_THE PROBLEM:_ Look for the line containing "Task: Click the Go to File shortcut link" and the line containing "Click the Impressions axis title" in the entries below. Copy those two and all lines between them exactly, leaving out pictures.

_DATA RECORDS:_

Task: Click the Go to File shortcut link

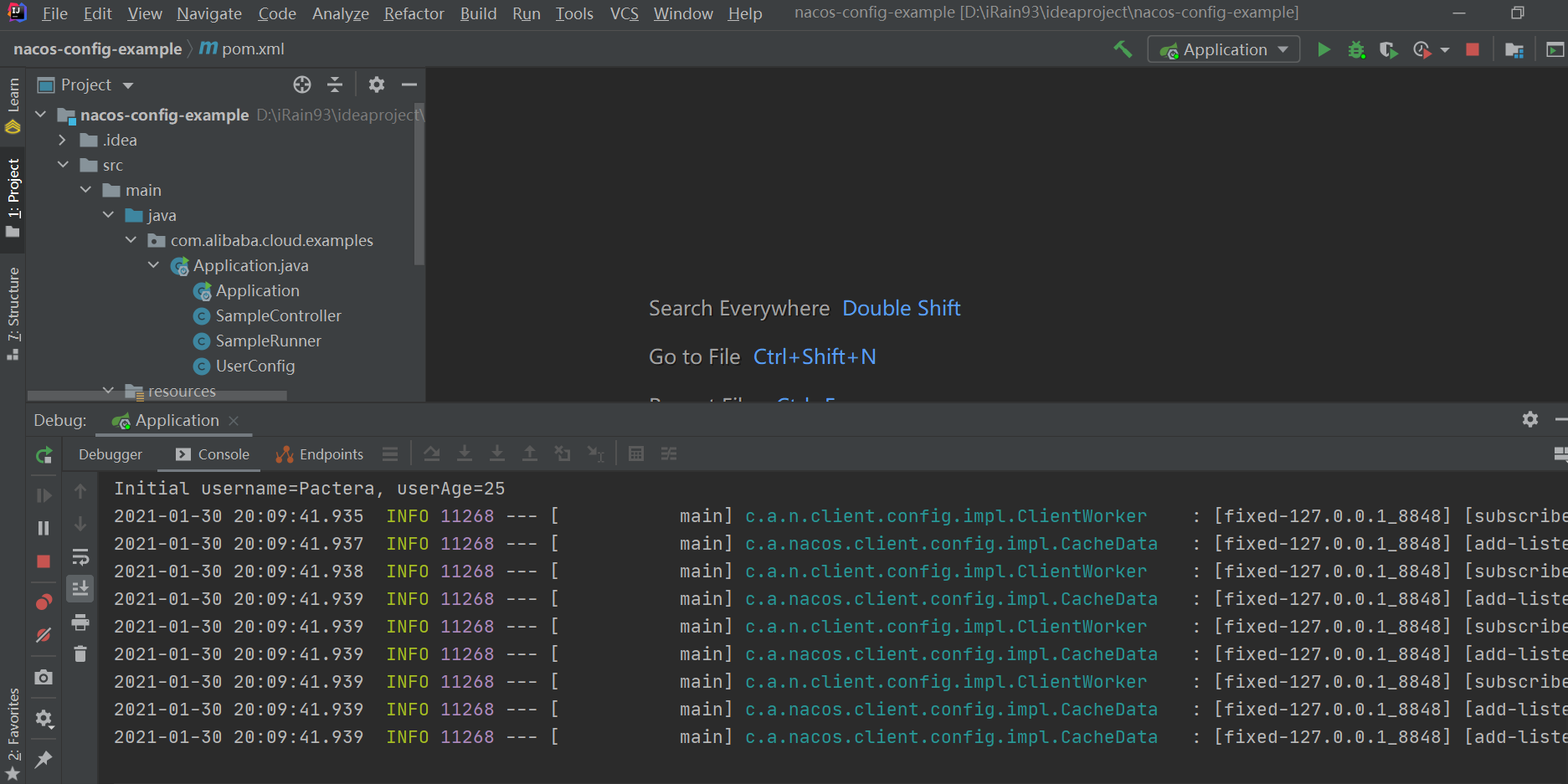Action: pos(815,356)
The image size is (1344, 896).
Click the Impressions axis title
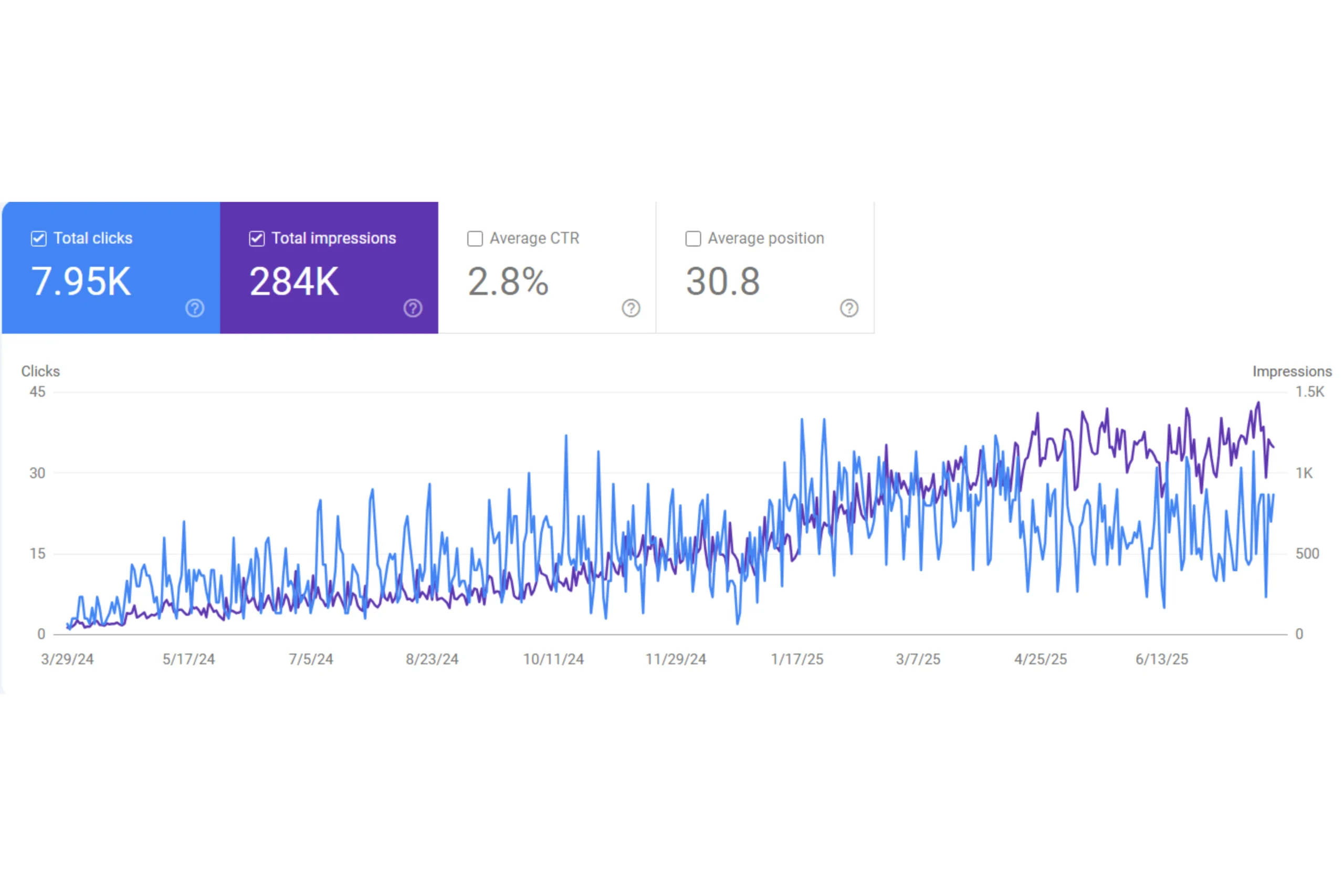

...

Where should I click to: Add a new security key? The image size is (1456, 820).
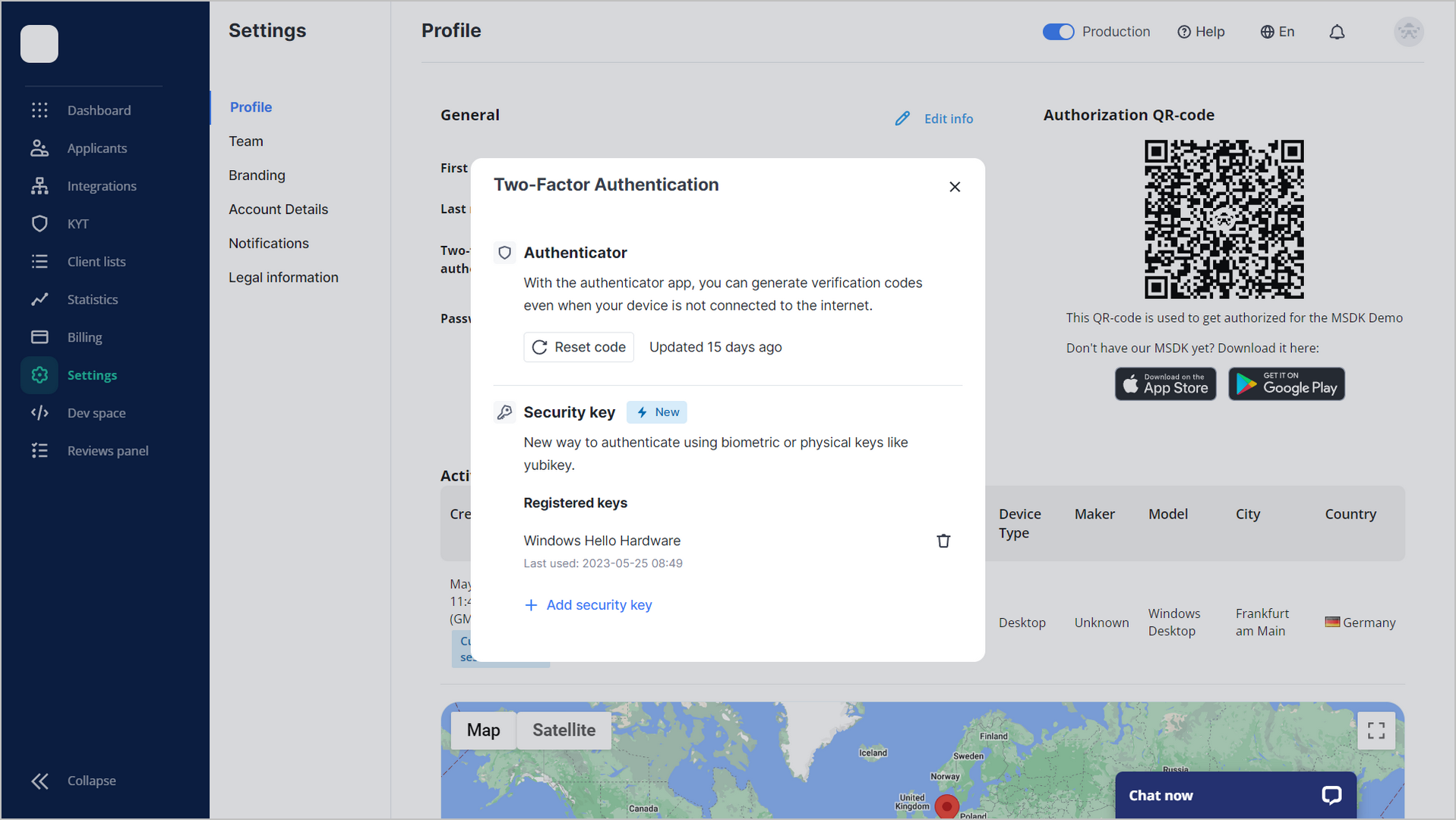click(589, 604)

_FINISHED TASK:_
Task: Click the Go to File shortcut link

Action: pos(815,356)
The image size is (1344, 896).
Click the Impressions axis title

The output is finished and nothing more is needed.